_What to work on_: Print each entry exactly, all the way through.

-- Supplied information follows --

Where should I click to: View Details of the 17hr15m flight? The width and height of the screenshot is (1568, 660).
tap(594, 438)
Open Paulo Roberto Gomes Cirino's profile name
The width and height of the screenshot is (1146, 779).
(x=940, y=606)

-- Supplied information concluded --

_Problem solution_:
Where should I click to: View Details of the 17hr15m flight? The width and height of the screenshot is (1568, 660).
tap(594, 438)
Open Paulo Roberto Gomes Cirino's profile name
The width and height of the screenshot is (1146, 779).
(x=940, y=606)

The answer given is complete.